Data shown:
#####

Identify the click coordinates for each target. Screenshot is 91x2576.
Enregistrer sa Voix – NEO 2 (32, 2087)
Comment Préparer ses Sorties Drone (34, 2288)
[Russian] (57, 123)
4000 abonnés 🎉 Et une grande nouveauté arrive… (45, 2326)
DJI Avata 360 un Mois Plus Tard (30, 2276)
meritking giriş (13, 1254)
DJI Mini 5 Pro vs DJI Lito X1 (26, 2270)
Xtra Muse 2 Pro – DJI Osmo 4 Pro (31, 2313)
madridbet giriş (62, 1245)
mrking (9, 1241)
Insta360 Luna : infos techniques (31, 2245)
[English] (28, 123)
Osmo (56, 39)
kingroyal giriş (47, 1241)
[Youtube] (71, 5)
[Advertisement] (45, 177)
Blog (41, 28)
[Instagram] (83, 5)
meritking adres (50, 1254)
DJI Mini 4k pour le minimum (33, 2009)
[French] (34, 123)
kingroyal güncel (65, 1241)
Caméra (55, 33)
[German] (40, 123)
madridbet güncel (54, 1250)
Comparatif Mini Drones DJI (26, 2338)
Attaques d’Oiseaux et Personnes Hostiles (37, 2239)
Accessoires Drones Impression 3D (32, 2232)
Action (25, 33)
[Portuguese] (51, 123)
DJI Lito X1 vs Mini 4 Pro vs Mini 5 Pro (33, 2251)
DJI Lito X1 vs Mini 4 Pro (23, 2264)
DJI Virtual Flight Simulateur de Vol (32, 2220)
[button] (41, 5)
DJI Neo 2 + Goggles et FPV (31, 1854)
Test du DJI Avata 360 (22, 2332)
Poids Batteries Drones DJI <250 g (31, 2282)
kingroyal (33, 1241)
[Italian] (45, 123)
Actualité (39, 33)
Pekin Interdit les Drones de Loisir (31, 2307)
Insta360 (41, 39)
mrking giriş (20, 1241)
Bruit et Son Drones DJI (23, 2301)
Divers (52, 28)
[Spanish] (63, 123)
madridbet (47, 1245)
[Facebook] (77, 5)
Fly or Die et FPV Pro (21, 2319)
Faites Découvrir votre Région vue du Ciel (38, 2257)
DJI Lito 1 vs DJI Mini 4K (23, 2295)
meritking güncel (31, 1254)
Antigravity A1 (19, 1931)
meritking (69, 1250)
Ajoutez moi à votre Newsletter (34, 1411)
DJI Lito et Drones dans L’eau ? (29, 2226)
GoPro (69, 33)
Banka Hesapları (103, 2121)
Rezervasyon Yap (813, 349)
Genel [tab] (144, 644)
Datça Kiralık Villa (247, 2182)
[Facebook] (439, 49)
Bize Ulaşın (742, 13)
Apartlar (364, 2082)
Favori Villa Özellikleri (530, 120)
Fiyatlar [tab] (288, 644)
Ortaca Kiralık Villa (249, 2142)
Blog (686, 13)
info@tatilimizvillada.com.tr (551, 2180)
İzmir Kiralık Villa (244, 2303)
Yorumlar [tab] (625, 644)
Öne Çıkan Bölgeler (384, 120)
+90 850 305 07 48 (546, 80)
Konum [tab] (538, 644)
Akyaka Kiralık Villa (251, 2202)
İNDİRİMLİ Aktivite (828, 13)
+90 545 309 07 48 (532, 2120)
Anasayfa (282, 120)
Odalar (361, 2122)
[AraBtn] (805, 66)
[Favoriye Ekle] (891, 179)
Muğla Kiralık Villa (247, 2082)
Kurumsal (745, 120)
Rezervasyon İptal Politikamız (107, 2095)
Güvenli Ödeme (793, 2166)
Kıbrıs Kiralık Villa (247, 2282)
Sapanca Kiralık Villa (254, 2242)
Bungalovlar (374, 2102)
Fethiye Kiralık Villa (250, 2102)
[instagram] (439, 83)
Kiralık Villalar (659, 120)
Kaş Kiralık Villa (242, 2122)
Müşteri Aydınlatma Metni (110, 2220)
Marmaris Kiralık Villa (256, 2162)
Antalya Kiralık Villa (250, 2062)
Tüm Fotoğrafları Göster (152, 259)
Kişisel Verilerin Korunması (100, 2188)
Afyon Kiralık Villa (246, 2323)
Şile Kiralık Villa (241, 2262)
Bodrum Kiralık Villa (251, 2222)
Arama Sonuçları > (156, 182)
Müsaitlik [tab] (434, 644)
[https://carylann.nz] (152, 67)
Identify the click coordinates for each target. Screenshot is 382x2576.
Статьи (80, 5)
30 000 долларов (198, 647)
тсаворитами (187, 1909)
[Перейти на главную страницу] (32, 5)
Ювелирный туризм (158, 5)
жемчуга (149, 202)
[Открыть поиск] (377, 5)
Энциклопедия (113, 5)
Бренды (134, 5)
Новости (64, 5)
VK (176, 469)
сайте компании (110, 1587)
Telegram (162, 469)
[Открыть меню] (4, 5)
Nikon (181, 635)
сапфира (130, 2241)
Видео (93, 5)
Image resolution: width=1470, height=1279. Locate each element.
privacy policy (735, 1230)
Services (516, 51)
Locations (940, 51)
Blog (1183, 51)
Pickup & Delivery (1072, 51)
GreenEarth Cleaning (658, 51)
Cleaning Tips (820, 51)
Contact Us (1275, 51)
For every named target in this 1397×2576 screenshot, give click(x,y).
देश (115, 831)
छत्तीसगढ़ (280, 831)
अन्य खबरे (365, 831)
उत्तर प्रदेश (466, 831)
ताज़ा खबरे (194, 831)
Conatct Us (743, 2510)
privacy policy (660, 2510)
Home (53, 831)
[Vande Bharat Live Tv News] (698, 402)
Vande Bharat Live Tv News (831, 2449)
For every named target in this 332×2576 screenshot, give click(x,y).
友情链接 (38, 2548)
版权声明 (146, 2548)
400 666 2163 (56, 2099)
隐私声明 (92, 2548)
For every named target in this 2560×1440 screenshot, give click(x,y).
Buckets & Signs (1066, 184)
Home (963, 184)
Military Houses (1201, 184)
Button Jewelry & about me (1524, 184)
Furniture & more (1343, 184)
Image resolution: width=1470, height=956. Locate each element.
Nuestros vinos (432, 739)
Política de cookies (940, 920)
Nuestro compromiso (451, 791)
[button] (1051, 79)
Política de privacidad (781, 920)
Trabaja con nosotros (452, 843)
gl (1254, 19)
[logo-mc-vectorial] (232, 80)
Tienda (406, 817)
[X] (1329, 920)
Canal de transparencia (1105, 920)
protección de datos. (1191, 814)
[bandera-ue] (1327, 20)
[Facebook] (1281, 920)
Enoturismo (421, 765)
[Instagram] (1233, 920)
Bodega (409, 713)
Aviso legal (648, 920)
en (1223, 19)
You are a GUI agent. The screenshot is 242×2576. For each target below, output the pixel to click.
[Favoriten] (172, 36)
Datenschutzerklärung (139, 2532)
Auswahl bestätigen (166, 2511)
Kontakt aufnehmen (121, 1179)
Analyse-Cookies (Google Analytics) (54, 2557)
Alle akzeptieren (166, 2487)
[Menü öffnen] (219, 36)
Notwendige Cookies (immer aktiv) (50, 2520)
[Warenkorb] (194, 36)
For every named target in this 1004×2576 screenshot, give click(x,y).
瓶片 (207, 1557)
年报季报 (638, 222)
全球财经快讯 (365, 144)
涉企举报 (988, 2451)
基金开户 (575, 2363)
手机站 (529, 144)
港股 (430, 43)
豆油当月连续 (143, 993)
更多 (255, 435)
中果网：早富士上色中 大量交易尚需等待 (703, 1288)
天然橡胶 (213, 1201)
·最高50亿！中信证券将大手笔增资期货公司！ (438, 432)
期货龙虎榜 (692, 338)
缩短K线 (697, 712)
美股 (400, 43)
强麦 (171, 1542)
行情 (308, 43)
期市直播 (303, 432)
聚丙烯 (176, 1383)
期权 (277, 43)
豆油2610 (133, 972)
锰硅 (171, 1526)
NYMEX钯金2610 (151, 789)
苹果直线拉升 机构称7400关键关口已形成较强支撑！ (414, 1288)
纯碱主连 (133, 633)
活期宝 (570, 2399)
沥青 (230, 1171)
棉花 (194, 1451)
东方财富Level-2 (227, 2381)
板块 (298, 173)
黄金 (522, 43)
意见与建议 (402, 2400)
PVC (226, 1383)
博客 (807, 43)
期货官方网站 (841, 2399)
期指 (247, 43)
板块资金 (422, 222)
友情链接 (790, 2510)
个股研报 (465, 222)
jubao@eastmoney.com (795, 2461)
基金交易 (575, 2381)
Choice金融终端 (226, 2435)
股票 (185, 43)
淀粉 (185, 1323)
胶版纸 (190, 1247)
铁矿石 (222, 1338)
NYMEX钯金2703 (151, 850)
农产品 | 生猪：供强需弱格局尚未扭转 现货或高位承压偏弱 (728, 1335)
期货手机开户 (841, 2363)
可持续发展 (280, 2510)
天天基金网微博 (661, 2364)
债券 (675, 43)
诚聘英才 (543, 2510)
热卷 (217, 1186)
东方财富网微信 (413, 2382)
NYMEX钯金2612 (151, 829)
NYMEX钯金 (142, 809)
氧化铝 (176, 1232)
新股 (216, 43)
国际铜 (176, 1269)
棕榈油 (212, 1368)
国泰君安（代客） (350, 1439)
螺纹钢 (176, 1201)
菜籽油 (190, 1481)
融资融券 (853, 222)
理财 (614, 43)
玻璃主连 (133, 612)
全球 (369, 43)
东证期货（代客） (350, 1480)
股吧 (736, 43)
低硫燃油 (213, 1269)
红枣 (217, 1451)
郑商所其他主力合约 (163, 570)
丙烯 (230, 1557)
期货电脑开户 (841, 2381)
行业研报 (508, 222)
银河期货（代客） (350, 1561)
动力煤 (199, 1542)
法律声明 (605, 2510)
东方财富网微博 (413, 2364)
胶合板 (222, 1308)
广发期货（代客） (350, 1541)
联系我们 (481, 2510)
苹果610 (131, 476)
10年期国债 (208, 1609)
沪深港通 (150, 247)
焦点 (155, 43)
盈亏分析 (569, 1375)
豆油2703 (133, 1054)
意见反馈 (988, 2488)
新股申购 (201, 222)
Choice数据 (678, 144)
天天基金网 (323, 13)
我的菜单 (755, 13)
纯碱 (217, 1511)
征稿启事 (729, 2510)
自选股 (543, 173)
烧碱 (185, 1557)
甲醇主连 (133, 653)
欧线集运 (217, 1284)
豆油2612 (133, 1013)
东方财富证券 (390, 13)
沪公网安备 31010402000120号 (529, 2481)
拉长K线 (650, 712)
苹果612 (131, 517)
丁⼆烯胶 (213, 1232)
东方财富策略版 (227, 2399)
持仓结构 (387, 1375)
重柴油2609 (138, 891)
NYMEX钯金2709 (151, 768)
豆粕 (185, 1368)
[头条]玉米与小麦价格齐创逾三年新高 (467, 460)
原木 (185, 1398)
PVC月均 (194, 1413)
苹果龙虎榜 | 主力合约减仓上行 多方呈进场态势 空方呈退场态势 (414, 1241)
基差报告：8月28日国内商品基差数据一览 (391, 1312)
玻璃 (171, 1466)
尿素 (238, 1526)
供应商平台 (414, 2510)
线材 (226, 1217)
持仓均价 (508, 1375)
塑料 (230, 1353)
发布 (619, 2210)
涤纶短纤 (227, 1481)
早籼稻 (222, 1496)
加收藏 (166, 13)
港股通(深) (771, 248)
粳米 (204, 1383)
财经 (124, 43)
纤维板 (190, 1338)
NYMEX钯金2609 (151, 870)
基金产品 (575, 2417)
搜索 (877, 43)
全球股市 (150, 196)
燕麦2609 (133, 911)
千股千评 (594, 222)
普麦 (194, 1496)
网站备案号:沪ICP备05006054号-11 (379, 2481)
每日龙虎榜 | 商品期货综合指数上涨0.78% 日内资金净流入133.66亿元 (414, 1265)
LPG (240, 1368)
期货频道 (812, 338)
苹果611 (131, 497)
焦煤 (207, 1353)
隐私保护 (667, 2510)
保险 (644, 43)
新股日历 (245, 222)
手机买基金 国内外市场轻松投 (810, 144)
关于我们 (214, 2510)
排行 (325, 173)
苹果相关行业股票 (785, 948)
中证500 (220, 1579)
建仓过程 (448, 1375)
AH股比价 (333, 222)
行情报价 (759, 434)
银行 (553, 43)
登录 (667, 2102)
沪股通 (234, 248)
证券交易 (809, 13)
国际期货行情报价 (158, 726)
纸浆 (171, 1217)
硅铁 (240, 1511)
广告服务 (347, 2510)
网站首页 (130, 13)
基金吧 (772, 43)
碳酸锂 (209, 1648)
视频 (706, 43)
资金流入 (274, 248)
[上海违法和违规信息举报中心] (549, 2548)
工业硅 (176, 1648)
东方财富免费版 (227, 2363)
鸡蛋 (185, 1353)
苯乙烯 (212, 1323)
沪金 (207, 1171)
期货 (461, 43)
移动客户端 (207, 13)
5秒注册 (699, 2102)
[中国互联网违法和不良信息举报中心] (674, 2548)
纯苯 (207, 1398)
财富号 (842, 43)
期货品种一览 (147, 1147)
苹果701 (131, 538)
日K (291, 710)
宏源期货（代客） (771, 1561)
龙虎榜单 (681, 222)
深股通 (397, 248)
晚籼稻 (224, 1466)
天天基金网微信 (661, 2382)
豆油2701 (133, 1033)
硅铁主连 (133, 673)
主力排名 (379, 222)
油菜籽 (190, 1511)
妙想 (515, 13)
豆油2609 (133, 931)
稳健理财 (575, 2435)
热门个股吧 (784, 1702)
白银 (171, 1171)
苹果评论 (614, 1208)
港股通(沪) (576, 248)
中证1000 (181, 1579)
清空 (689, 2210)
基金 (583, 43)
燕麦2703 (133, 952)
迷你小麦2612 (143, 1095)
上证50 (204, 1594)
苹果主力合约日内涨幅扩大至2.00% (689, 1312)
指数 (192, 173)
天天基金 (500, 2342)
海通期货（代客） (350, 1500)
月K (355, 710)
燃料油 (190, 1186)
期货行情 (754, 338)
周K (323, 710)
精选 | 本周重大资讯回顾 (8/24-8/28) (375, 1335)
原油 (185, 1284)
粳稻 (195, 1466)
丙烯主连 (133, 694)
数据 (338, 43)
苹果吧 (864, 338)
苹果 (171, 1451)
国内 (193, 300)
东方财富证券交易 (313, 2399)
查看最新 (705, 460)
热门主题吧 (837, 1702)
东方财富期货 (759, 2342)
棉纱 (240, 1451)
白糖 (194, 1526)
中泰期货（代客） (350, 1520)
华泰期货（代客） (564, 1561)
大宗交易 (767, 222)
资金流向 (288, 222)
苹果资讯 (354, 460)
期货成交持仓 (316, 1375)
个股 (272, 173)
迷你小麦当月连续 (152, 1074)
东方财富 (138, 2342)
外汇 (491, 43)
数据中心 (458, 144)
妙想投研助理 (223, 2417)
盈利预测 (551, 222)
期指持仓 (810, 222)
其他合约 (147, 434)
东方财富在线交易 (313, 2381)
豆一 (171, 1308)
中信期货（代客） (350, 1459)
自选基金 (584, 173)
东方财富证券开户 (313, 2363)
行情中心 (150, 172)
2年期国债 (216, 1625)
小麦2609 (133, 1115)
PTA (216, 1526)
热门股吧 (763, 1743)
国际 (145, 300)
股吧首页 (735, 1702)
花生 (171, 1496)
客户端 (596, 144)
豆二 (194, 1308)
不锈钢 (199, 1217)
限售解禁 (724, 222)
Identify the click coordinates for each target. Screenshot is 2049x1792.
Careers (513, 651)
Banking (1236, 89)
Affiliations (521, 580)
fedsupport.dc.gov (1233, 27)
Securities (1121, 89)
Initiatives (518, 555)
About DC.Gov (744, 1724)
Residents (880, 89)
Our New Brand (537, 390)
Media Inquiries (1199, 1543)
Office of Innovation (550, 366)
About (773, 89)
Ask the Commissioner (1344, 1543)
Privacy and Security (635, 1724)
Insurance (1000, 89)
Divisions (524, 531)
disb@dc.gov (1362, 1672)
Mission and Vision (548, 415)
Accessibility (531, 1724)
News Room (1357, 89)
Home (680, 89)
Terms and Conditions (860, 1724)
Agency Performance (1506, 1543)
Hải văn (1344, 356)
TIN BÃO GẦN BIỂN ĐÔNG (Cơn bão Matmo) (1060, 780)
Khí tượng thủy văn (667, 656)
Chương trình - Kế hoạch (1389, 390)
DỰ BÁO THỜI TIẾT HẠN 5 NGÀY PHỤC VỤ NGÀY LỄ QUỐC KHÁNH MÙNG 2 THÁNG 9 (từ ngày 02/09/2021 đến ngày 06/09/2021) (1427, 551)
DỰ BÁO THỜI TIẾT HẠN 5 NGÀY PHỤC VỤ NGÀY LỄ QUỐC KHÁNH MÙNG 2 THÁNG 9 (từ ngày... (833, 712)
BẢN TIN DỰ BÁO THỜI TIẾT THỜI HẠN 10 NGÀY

#####

Task goal: Would you please copy exactly the part of the entries above that begins at the line containing "PVC月均 (194, 1413)" and ends at the line containing "移动客户端 (207, 13)", both lines included?

Task output:
PVC月均 (194, 1413)
苹果龙虎榜 | 主力合约减仓上行 多方呈进场态势 空方呈退场态势 (414, 1241)
基差报告：8月28日国内商品基差数据一览 (391, 1312)
玻璃 (171, 1466)
尿素 (238, 1526)
供应商平台 (414, 2510)
线材 (226, 1217)
持仓均价 (508, 1375)
塑料 (230, 1353)
发布 (619, 2210)
涤纶短纤 (227, 1481)
早籼稻 (222, 1496)
加收藏 (166, 13)
港股通(深) (771, 248)
粳米 (204, 1383)
财经 (124, 43)
纤维板 (190, 1338)
NYMEX钯金2609 (151, 870)
基金产品 (575, 2417)
搜索 (877, 43)
全球股市 (150, 196)
燕麦2609 (133, 911)
千股千评 (594, 222)
普麦 (194, 1496)
网站备案号:沪ICP备05006054号-11 (379, 2481)
每日龙虎榜 | 商品期货综合指数上涨0.78% 日内资金净流入133.66亿元 (414, 1265)
LPG (240, 1368)
期货频道 (812, 338)
苹果611 (131, 497)
焦煤 (207, 1353)
隐私保护 (667, 2510)
保险 (644, 43)
新股日历 (245, 222)
手机买基金 国内外市场轻松投 (810, 144)
关于我们 (214, 2510)
排行 (325, 173)
苹果相关行业股票 (785, 948)
中证500 (220, 1579)
建仓过程 (448, 1375)
AH股比价 (333, 222)
行情报价 (759, 434)
银行 (553, 43)
登录 (667, 2102)
沪股通 (234, 248)
证券交易 (809, 13)
国际期货行情报价 (158, 726)
纸浆 (171, 1217)
硅铁 (240, 1511)
广告服务 (347, 2510)
网站首页 (130, 13)
基金吧 (772, 43)
碳酸锂 (209, 1648)
视频 (706, 43)
资金流入 (274, 248)
[上海违法和违规信息举报中心] (549, 2548)
工业硅 (176, 1648)
东方财富免费版 (227, 2363)
鸡蛋 (185, 1353)
苯乙烯 (212, 1323)
沪金 (207, 1171)
期货 (461, 43)
移动客户端 (207, 13)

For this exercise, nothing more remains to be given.